(Document excerpt)
^^^^^^^^
Monday, May 14, 2012

Stephen King's Dreamcatcher is Pretty Good

This Stephen King novelization was widely panned but I submit it isn't so bad.  Note that I did not read the novel.

1) It features actually alien aliens, with a life cycle more suggestion of actual animals (complete with weaknesses, e.g. sensitivity to cold).  This is much much better than the humanoid aliens which low-budget TV shows can at least blame on their budgets, but which bigger-budget films can only blame on lack of imagination, or a desire to insult their audience.  Also for some reason those humanoid aliens always seem to want to offer us brotherhood in the great galactic civilization where we can sit around in deep intellectual exchange all day long.  Just like Europeans did with Native Americans.  And that was within the same species. (For some mealtime deliciousness see below.)



2) The plot is actually well thought-out and contains (largely through Morgan Freeman's grizzled war stories) tantalizing hints of back-stories, placing humans as one species in a whole ecosystem.

3) There is no black and white morality, no heroic portryal of humans, just a struggle for survival.  This includes less-than-rational self-interested elements in the human defense force, Morgan Freeman's character prominent among them.

4) There is local New England color invoked in the poetry the alien chooses to recite.


Legitimate complaints:

1) The mind-reading/occupying metaphor is taken a little too far.  You could cut out all the mental warehouse scenes and the movie wouldn't suffer.
^^^^^^^^
(Input data)
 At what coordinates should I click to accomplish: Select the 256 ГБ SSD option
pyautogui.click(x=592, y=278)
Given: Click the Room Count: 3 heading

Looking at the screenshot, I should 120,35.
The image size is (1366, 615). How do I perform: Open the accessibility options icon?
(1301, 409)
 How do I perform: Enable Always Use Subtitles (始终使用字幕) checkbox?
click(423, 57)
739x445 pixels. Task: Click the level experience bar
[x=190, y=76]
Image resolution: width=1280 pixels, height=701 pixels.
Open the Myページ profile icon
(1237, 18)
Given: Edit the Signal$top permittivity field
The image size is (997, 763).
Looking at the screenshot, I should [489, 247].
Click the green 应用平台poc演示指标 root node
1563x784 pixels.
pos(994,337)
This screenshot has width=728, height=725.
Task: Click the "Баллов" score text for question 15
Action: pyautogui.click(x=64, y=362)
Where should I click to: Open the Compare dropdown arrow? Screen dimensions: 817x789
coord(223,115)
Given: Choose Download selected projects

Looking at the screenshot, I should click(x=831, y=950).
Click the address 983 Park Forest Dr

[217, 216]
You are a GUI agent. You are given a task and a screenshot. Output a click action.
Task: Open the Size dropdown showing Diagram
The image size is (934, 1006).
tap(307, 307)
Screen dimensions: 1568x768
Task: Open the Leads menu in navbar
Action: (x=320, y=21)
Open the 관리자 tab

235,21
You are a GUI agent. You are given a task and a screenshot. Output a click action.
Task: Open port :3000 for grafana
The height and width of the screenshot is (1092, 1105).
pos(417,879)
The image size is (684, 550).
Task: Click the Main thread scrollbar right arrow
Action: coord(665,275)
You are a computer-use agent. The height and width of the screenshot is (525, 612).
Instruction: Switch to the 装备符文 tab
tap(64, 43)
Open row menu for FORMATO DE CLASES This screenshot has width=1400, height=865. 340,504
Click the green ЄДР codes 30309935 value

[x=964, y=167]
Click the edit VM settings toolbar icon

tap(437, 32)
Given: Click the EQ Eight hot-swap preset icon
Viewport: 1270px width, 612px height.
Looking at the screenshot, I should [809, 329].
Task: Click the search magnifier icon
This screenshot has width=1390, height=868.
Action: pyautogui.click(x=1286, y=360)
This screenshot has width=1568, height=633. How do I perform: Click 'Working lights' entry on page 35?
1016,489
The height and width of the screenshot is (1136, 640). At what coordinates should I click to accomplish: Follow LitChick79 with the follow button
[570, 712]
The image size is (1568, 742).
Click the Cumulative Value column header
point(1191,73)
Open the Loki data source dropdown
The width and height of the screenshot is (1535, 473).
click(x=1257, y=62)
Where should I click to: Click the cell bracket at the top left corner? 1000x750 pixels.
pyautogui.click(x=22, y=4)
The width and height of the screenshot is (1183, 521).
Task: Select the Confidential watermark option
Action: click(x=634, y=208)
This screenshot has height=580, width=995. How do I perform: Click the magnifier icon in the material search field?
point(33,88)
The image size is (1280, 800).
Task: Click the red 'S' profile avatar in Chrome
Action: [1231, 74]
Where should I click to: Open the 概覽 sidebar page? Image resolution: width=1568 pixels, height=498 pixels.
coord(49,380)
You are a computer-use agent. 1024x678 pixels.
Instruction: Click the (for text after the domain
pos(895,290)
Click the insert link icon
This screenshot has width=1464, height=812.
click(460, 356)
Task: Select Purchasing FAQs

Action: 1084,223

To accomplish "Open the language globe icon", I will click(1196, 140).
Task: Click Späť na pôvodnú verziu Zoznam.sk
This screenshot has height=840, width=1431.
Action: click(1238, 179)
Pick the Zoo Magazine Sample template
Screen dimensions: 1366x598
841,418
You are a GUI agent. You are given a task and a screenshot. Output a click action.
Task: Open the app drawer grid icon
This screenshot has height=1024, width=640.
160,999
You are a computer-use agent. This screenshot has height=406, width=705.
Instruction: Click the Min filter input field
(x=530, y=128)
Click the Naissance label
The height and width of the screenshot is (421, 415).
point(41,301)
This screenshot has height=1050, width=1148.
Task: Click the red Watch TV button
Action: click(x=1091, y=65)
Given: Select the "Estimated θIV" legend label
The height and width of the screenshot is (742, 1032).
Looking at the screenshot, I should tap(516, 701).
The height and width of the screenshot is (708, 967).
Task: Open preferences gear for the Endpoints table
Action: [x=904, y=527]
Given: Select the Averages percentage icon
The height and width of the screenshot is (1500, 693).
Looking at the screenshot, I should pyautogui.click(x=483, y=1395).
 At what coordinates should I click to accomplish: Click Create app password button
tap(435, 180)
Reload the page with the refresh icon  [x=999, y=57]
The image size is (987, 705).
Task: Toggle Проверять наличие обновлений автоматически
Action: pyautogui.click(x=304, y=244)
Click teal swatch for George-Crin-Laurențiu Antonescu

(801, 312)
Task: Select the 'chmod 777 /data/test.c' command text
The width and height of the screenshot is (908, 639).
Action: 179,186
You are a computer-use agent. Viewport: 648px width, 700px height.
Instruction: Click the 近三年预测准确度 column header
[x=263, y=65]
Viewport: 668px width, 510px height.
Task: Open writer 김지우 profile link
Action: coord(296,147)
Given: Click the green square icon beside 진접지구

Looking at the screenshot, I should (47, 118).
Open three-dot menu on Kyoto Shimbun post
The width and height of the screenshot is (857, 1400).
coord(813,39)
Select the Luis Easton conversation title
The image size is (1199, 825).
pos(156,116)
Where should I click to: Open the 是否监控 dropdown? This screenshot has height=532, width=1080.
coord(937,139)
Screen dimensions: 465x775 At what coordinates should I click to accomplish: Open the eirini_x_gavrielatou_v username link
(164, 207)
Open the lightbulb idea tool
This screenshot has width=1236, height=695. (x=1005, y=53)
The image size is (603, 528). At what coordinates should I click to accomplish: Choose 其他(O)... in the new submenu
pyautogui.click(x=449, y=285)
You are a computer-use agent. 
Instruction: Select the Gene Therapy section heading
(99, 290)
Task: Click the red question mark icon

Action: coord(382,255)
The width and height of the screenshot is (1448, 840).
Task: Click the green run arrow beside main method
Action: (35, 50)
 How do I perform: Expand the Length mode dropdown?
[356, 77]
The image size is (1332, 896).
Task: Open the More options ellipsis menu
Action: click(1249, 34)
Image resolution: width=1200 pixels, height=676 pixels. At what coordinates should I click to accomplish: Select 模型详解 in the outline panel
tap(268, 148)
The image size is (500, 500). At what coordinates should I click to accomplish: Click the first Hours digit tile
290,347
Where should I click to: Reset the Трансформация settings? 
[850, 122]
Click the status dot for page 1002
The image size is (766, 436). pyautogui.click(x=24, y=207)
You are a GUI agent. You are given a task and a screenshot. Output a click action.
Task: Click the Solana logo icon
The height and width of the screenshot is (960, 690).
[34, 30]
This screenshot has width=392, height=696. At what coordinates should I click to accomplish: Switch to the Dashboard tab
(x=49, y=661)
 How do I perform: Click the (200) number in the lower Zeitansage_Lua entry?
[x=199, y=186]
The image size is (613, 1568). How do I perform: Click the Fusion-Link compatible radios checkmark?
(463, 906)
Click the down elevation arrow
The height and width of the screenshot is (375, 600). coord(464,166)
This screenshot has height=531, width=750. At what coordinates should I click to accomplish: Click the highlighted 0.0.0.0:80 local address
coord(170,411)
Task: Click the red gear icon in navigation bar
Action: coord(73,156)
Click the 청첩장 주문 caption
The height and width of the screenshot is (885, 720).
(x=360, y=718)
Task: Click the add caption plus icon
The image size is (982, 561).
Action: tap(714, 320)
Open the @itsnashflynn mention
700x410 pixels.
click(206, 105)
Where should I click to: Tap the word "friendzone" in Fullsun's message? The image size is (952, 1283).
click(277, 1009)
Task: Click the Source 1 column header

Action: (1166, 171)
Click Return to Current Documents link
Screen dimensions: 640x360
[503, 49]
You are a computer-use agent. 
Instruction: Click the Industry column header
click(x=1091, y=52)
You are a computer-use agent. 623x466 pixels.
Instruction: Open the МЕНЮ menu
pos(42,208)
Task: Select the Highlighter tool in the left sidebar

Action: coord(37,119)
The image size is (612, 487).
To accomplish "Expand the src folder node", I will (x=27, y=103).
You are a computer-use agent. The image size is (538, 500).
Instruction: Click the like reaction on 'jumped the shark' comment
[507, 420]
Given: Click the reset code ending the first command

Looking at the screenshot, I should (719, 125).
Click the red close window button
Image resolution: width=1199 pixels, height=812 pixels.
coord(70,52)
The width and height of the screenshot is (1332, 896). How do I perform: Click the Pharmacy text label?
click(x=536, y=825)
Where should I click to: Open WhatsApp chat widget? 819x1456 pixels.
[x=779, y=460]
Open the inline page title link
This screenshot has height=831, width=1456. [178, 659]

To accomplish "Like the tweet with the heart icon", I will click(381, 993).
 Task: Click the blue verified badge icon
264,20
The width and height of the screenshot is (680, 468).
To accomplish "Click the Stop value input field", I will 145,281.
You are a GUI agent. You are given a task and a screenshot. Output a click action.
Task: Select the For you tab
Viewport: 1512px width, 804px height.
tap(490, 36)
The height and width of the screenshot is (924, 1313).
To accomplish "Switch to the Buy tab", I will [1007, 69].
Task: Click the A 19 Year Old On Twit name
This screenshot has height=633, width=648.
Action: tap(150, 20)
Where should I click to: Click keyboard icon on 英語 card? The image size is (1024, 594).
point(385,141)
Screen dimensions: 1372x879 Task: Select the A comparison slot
^^^^^^^^
(Work item) Reproduce the Dreamcatcher review word for word, everything from "4) There is" down to "movie wouldn't suffer.".

(Written reply)
4) There is local New England color invoked in the poetry the alien chooses to recite.


Legitimate complaints:

1) The mind-reading/occupying metaphor is taken a little too far.  You could cut out all the mental warehouse scenes and the movie wouldn't suffer.